Neglected students
Thanks are due to Syed Badrul Ahsan for speaking up, in no uncertain terms, about the plight of students in 'On dormitories and schools' (DS 4.2.09). The problem goes even wider.
I am trying to help a young student from one of the tribal minorities through university - not least by helping the sister he is living with who only has her salary from a beauty parlour. He earns a modest Tk 1,000 a month for one, early hour session at a health club, 7 days a week. I make that 33 taka an hour. No one can say he is not trying...
The finals of his bachelor's degree, at a government university, are in May and he informs me that, from now until then, he will be receiving no teaching at all! That is something only the Honours candidates will have. He has to do all his study, from the books he has bought, at home.
What is happening in the universities of this dear country? How can final year students cope with no teaching at all?
How can society make demands on the behaviour of the students, unless it also makes demands on the behaviour of the university teachers and the authorities that pay them - as well as any outfit that is abusing them?

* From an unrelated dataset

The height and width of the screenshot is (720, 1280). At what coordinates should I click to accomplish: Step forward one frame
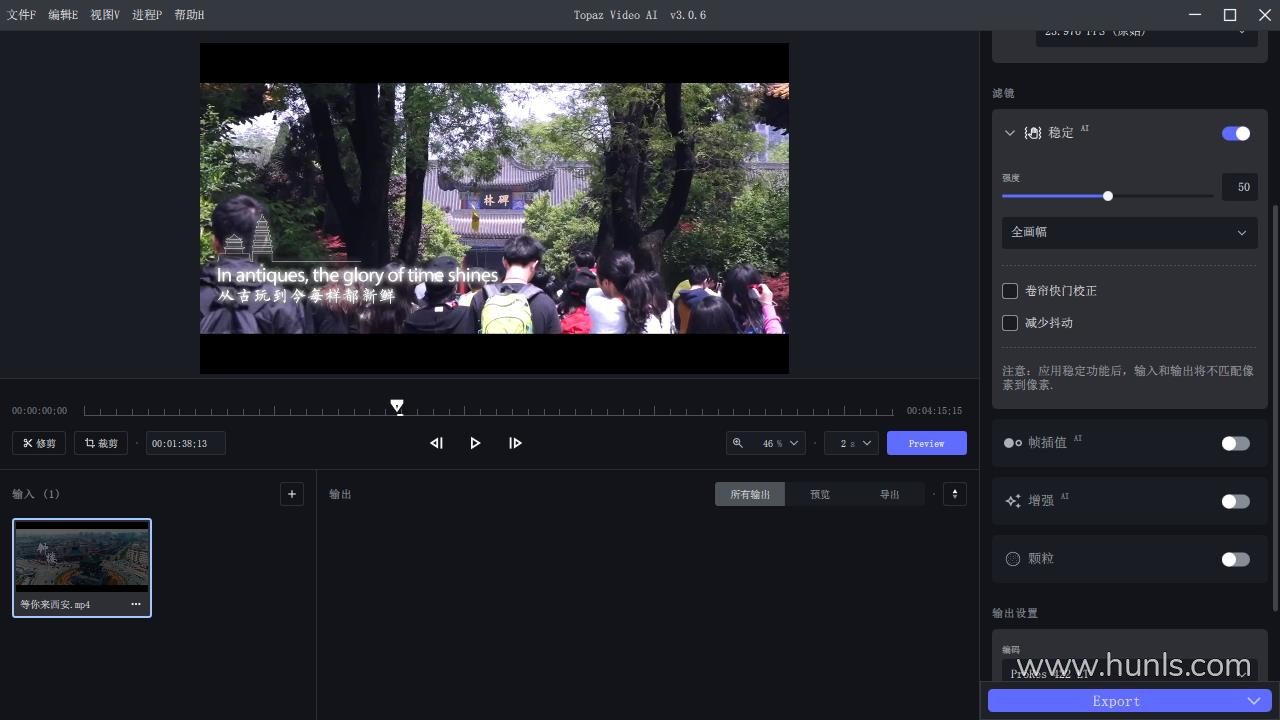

It is surely not surprising if some young people, rightly or wrongly, feel that, if no one cares about them - and what is being dished up to them, in the name of education - then why should they care about anyone, or anything?
This is not merely a disciplinary issue but a caring one. Parents, teachers and society have no right to discipline the young unless we make it obvious, in deeds as well as words, that we only care about their BEHAVIOUR because we care about THEM!
Once the God-given connection between love and discipline is broken, no relationship works.